災害から時間が経っても、不調が続くことは珍しくありません。被災地での支援経験から強く感じたのは、「我慢して耐え続けた人ほど、回復に時間がかかっていた」という現実でした。心や体の不調が長引くとき、頼れる相談先と考え方を整理します。
■① 不調が続くのは「弱さ」ではない
眠れない、食欲が戻らない、気力が出ないといった状態は、災害後によく見られます。被災地では、「自分が弱いからだ」と思い込み、相談を遅らせた人ほど症状が長引いていました。まずは自然な反応として受け止めることが重要です。
■② 体の不調は「医療機関」に早めに相談する
頭痛、動悸、胃腸不調などは、ストレスが原因のこともあります。現場では、内科やかかりつけ医に早めに相談した人ほど、重症化を防げていました。

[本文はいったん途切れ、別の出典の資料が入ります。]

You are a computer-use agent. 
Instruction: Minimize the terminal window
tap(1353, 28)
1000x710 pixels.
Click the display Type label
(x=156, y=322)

心の問題だと決めつけず、体から診てもらう判断も大切です。
■③ 心の不調は「専門窓口」を使ってよい
被災地では、自治体や支援団体が心のケア窓口を設けていました。電話や短時間相談でも十分効果があります。深刻になる前に、専門窓口を利用することが回復への近道です。
■④ 身近な人への相談も立派な支援
専門機関だけが相談先ではありません。現場では、家族や友人に気持ちを話せた人ほど、孤立感が和らいでいました。「解決しなくていい話」を聞いてもらうだけでも、心は軽くなります。
■⑤ 子どもの変化は学校と共有する
子どもの不調は、家庭だけで抱え込まないことが重要です。被災地では、学校や保健室と連携できた家庭ほど、子どもの回復が早かったです。行動の変化は早めに共有します。
■⑥ 相談先は「複数持つ」
一つの相談先で解決しないこともあります。現場では、医療・行政・地域の複数につながっていた人ほど、支援が途切れにくかったです。一度でうまくいかなくても、別の選択肢があります。
■⑦ 相談するタイミングに「遅すぎ」はない
時間が経ってから不調が出ることもあります。被災地では、数か月後に相談につながった人も多くいました。今つらいと感じた時点で、相談してよいのです。
■⑧ 相談は「生活再建の一部」
心身の回復は、生活再建の土台です。被災地で学んだのは、相談を活用できた人ほど、無理なく前を向いて再建を進められていたという事実でした。